### SUPPLIED ENTRIES
────────────────

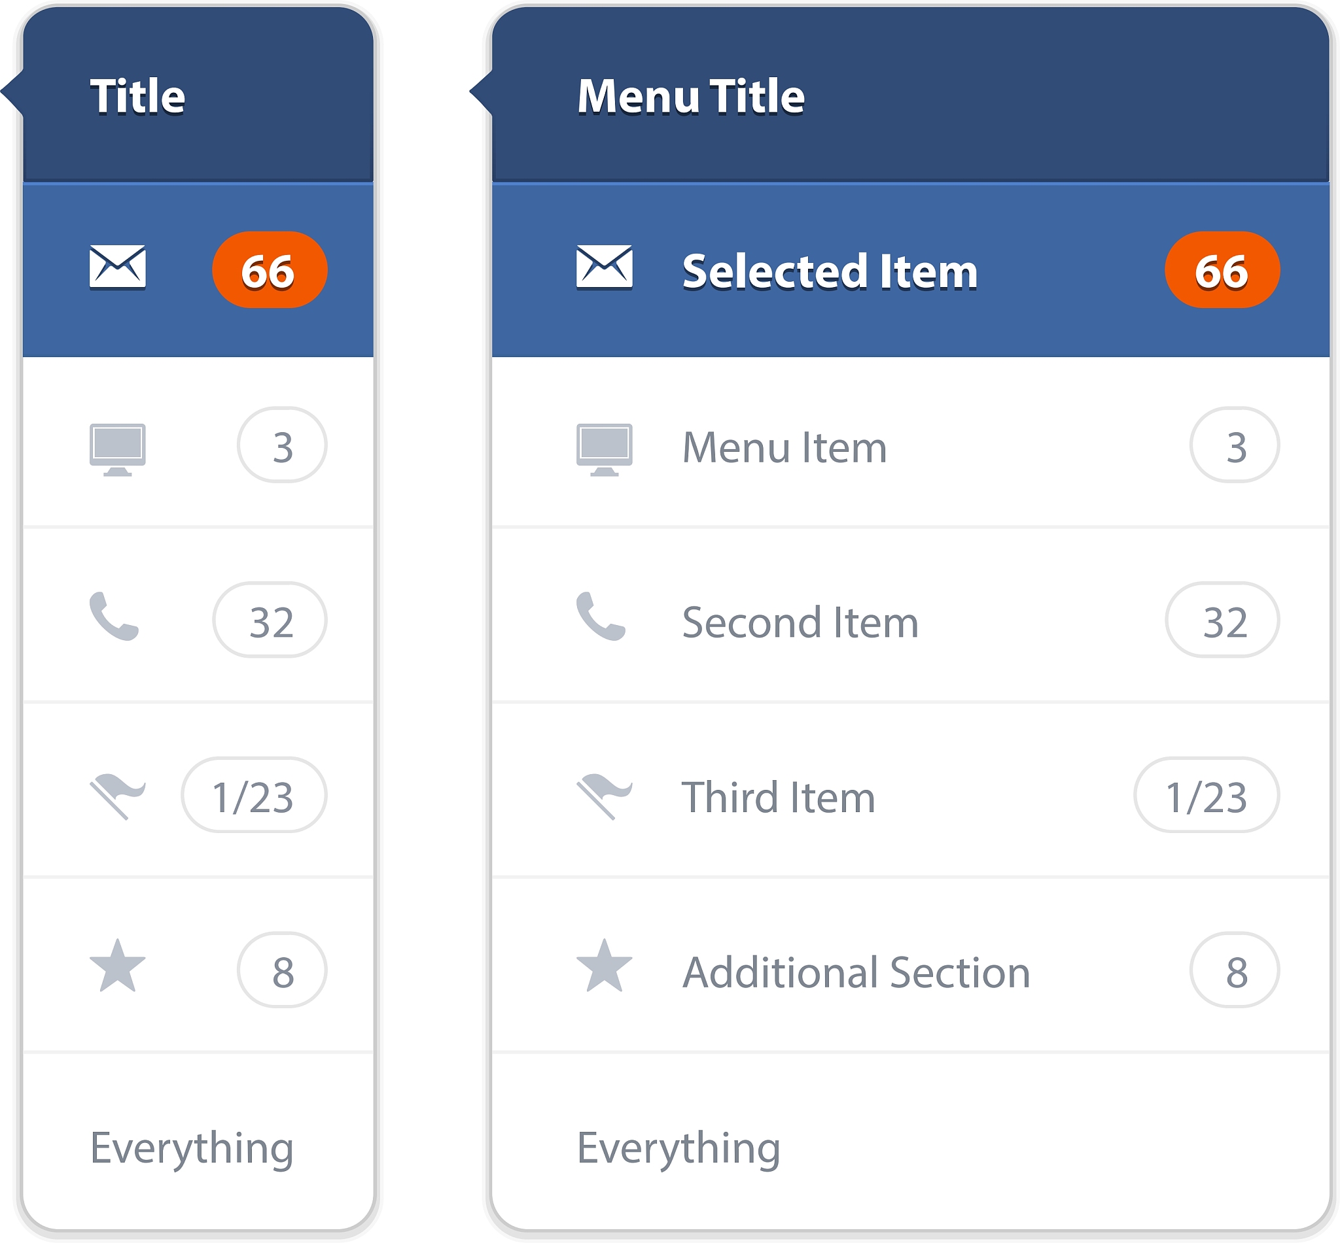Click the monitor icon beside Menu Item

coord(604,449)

────────────────

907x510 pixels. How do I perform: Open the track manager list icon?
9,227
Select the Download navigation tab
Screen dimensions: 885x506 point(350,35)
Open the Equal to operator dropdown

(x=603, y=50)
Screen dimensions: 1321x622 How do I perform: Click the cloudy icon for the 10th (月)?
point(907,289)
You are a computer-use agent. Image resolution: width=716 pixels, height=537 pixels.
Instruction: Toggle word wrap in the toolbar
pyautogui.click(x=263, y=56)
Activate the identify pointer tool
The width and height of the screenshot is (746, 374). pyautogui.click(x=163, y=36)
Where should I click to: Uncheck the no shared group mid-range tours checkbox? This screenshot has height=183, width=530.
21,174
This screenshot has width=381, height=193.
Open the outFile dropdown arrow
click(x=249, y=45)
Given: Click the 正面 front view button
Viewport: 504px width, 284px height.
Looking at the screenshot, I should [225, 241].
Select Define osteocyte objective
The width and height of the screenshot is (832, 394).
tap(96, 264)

────────────────

### TASK GOAL
Looking at the records above, return exactly the lines from the line with "907x510 pixels. How" to the line with "Given: Click the 正面 front view button", both ends included.

### REPLY
907x510 pixels. How do I perform: Open the track manager list icon?
9,227
Select the Download navigation tab
Screen dimensions: 885x506 point(350,35)
Open the Equal to operator dropdown

(x=603, y=50)
Screen dimensions: 1321x622 How do I perform: Click the cloudy icon for the 10th (月)?
point(907,289)
You are a computer-use agent. Image resolution: width=716 pixels, height=537 pixels.
Instruction: Toggle word wrap in the toolbar
pyautogui.click(x=263, y=56)
Activate the identify pointer tool
The width and height of the screenshot is (746, 374). pyautogui.click(x=163, y=36)
Where should I click to: Uncheck the no shared group mid-range tours checkbox? This screenshot has height=183, width=530.
21,174
This screenshot has width=381, height=193.
Open the outFile dropdown arrow
click(x=249, y=45)
Given: Click the 正面 front view button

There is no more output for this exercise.